Fig. S3.

ELISA and pull-down assay of the interactions between r-0583 and various mammalian sera, or rabbit and goat IgG. (A) ELISA was used to assess the ability of purified r-0583 to bind to serum components. Sera from healthy goats (i.e., goats that have never been in contact with any mycoplasma strains) were coated on an ELISA plate at 50 µg/mL in bicarbonate/carbonate 0.1 M pH 9.6 buffer. Binding to the coating was detected using a mouse anti-polyhistidine primary antibody and an anti-mouse AP-conjugated secondary antibody.

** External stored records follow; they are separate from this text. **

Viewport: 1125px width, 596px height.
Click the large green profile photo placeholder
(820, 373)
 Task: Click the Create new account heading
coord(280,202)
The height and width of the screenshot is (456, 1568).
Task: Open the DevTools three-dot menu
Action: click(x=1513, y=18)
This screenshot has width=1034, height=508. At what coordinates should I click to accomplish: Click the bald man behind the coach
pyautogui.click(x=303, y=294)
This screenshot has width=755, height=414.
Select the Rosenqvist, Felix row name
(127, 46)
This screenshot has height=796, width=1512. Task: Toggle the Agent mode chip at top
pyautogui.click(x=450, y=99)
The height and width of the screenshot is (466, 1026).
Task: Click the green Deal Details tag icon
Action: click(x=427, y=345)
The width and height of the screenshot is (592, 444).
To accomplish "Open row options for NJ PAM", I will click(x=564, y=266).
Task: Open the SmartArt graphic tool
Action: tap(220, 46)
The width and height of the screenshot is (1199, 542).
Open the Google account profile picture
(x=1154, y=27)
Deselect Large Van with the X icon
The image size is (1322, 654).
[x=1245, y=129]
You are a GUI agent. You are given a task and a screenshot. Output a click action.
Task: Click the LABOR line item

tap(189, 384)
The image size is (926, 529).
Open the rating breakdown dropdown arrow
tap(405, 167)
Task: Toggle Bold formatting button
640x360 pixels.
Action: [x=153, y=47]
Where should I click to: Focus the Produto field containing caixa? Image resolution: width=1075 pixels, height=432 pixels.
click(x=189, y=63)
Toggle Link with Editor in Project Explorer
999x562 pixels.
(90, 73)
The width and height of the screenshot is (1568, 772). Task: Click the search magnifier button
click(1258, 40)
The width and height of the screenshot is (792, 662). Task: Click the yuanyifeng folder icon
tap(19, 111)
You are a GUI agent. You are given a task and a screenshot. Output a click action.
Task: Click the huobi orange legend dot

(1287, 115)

Alkaline phosphatase activity was measured using pNPP substrate in diethanolamine buffer pH 9.8 at 37 °C. Error bars for the goat serum coating samples correspond to the SD from eight biological samples. Error bars for the BSA coating and no-coating samples correspond to the SD of three technical replicates each. (B) Purified r-0583 is bound to a Ni-NTA resin via its histidine tag, and incubated with normal serum from sheep, rabbit, horse, human, mouse, and bovine. After extensive washing, proteins bound to the resin are eluted with a pulse of imidazole and analyzed by SDS/PAGE. The control experiments include the bait protein r-0583 without serum (lane: r-0583) and the naked resin incubated with the serum (lane: serum). Black arrows indicate the heavy and light chains of immunoglobulins (55 kDa and 25 kDa, respectively). Identification of the proteins was confirmed by LC/MS-MS analysis. (C) ELISA was used to assess the ability of purified r-0583 to bind to IgG. Goat or rabbit purified IgG were coated on an ELISA plate at 50 µg/mL in bicarbonate/carbonate 0.1 M pH 9.6 buffer. Binding to the coating was detected using a mouse anti-polyhistidine primary antibody and an anti-mouse AP-conjugated secondary antibody. Alkaline phosphatase activity was measured using pNPP substrate in diethanolamine buffer pH 9.8 at 37 °C. Error bars correspond to the SD of six technical replicates.